Massive Numbers Of Chinese Students Expelled From US Schools
An estimated 8,000 Chinese students studying in America were expelled last year for cheating or for extremely poor academic performance, a survey by a company catering to Chinese students has found.
The report was put together by WholeRen Education, which served the Chinese market, and was originally written in Chinese. It was translated by The Wall Street Journal’s China Real Time blog, which noticed the big expulsion figure. Of the approximately 8,000 expulsions, more than 80 percent were due to poor academic performance or cheating.
According to the International Institute of Education, there were 274,439 Chinese students attending U.S. universities in the 2013-14 school year, representing about one-third of all foreign college students. The figure of 8,000 expulsions suggests that almost 3 percent of Chinese students are being expelled in a given year. That number isn’t extreme, but it’s notable, especially since Chinese students studying abroad are supposed to be high achievers. More than half of those expelled were attending top 100 institutions in the U.S., an average of 40 students per school in a single year.
The high expulsion rate represents what has proven to be a recurring issue with Chinese students entering top U.S. schools: sterling credentials that are built upon cheating, plagiarism, rote memorization, and paying others to write essays or take tests.
“Chinese students used to be considered top-notch but over the past five years their image has changed completely — wealthy kids who cheat,” Chen Hang, WholeRen’s chief development officer, told the Journal.
The report comes just a day after 15 Chinese nationals were arrested for their roles in a conspiracy to cheat on the SAT and allow Chinese students to secure fraudulent college admissions based on their ill-gotten scores.
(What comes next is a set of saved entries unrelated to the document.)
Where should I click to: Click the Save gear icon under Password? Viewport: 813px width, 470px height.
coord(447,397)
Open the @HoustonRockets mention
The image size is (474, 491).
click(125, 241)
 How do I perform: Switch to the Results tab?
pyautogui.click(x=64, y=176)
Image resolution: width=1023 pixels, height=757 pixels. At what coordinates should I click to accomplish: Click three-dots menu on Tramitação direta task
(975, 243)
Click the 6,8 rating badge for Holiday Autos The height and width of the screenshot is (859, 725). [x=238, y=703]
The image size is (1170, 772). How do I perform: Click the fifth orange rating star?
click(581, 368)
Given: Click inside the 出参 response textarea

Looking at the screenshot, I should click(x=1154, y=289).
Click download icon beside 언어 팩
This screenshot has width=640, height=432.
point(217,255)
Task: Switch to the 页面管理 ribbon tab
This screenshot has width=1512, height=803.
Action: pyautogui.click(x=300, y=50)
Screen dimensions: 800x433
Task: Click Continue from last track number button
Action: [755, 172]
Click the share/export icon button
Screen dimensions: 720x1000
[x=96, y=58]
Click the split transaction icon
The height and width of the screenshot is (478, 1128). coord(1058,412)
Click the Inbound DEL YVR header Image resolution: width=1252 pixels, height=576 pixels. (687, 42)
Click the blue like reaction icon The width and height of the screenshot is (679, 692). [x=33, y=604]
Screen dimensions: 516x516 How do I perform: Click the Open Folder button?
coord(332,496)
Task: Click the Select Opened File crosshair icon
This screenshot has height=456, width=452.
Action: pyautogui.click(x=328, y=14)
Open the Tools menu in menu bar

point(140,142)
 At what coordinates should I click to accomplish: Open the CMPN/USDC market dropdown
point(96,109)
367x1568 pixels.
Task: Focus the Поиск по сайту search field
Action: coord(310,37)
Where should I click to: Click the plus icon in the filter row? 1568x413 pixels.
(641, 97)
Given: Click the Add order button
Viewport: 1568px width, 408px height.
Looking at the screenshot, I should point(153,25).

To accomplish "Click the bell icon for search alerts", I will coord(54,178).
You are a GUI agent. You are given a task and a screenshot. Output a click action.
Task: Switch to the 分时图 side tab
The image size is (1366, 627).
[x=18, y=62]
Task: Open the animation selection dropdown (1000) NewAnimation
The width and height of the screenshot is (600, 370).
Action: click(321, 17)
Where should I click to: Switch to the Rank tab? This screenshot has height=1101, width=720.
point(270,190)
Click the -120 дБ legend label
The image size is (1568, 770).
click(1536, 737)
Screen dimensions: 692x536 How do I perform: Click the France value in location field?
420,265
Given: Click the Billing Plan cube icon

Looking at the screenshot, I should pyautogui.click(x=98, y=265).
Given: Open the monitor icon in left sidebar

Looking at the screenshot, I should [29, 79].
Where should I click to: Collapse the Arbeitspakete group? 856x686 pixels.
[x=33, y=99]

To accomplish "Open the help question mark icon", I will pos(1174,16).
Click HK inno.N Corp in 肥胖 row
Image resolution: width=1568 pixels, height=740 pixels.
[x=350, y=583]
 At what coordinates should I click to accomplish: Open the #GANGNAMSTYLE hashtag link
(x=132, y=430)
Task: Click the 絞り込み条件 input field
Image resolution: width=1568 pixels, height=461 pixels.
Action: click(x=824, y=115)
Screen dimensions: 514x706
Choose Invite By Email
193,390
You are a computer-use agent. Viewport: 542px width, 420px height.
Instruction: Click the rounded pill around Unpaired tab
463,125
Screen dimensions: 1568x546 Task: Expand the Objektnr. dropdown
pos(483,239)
It’s only the latest incident to showcase widespread academic dishonesty in Chinese culture. The College Board has repeatedly grappled with plots to cheat on Asian administrations of the SAT, and in 2013 there was a riot in the Chinese city of Zhongxiang when officials tried to prevent cheating on a major test. Even at the professional level, China has been wracked with severe plagiarism issues.
The number of students who warrant expulsions for academic reasons could potentially be even higher. Many universities covet Chinese students because they typically pay a full tuition load, and there has been substantial pressure to have professors simply change their standards and teaching methods in order to accommodate Chinese students whose grasp of English is less than advertised.